(What you are asked to do):
Restate the records below word for word.

Segment Start: Data for this task

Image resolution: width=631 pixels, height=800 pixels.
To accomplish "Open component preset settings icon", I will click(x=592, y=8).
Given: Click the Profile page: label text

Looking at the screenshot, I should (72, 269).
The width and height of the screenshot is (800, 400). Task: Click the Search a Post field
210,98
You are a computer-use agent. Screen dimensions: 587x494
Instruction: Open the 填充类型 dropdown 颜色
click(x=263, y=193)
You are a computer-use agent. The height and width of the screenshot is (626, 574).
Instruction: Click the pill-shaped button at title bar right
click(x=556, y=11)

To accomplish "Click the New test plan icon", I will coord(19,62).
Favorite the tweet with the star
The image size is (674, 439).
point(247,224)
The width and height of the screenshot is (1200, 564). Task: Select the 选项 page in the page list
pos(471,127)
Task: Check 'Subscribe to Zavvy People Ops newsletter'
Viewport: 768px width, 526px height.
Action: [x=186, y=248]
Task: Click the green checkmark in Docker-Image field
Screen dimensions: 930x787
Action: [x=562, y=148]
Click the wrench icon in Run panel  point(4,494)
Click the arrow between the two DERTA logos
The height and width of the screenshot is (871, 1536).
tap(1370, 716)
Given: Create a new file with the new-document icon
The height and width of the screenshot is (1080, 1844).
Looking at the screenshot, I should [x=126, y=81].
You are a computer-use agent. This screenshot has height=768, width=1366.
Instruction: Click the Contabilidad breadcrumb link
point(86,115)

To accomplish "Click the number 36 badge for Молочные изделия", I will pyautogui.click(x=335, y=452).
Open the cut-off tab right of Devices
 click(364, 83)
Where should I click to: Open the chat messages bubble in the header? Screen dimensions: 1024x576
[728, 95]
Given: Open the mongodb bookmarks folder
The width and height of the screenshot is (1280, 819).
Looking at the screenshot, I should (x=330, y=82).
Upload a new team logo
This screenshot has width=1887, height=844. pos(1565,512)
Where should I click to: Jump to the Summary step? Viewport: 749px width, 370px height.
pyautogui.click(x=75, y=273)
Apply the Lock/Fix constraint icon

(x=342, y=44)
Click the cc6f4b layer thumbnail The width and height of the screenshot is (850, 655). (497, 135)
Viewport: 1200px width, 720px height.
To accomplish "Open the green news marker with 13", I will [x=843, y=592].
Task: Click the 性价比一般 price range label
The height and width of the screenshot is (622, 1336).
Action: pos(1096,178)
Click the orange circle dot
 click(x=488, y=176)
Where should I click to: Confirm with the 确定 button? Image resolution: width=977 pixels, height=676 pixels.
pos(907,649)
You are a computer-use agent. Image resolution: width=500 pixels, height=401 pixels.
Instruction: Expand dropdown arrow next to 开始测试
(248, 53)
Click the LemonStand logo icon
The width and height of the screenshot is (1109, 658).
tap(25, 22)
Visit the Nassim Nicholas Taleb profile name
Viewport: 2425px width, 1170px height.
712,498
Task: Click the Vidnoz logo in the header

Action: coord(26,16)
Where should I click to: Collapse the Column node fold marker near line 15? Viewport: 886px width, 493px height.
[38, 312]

Segment End: Data for this task

(Written solution):
Image resolution: width=631 pixels, height=800 pixels.
To accomplish "Open component preset settings icon", I will click(x=592, y=8).
Given: Click the Profile page: label text

Looking at the screenshot, I should (72, 269).
The width and height of the screenshot is (800, 400). Task: Click the Search a Post field
210,98
You are a computer-use agent. Screen dimensions: 587x494
Instruction: Open the 填充类型 dropdown 颜色
click(x=263, y=193)
You are a computer-use agent. The height and width of the screenshot is (626, 574).
Instruction: Click the pill-shaped button at title bar right
click(x=556, y=11)

To accomplish "Click the New test plan icon", I will coord(19,62).
Favorite the tweet with the star
The image size is (674, 439).
point(247,224)
The width and height of the screenshot is (1200, 564). Task: Select the 选项 page in the page list
pos(471,127)
Task: Check 'Subscribe to Zavvy People Ops newsletter'
Viewport: 768px width, 526px height.
Action: [x=186, y=248]
Task: Click the green checkmark in Docker-Image field
Screen dimensions: 930x787
Action: [x=562, y=148]
Click the wrench icon in Run panel  point(4,494)
Click the arrow between the two DERTA logos
The height and width of the screenshot is (871, 1536).
tap(1370, 716)
Given: Create a new file with the new-document icon
The height and width of the screenshot is (1080, 1844).
Looking at the screenshot, I should [x=126, y=81].
You are a computer-use agent. This screenshot has height=768, width=1366.
Instruction: Click the Contabilidad breadcrumb link
point(86,115)

To accomplish "Click the number 36 badge for Молочные изделия", I will pyautogui.click(x=335, y=452).
Open the cut-off tab right of Devices
 click(364, 83)
Where should I click to: Open the chat messages bubble in the header? Screen dimensions: 1024x576
[728, 95]
Given: Open the mongodb bookmarks folder
The width and height of the screenshot is (1280, 819).
Looking at the screenshot, I should (x=330, y=82).
Upload a new team logo
This screenshot has width=1887, height=844. pos(1565,512)
Where should I click to: Jump to the Summary step? Viewport: 749px width, 370px height.
pyautogui.click(x=75, y=273)
Apply the Lock/Fix constraint icon

(x=342, y=44)
Click the cc6f4b layer thumbnail The width and height of the screenshot is (850, 655). (497, 135)
Viewport: 1200px width, 720px height.
To accomplish "Open the green news marker with 13", I will [x=843, y=592].
Task: Click the 性价比一般 price range label
The height and width of the screenshot is (622, 1336).
Action: pos(1096,178)
Click the orange circle dot
 click(x=488, y=176)
Where should I click to: Confirm with the 确定 button? Image resolution: width=977 pixels, height=676 pixels.
pos(907,649)
You are a computer-use agent. Image resolution: width=500 pixels, height=401 pixels.
Instruction: Expand dropdown arrow next to 开始测试
(248, 53)
Click the LemonStand logo icon
The width and height of the screenshot is (1109, 658).
tap(25, 22)
Visit the Nassim Nicholas Taleb profile name
Viewport: 2425px width, 1170px height.
712,498
Task: Click the Vidnoz logo in the header

Action: coord(26,16)
Where should I click to: Collapse the Column node fold marker near line 15? Viewport: 886px width, 493px height.
[38, 312]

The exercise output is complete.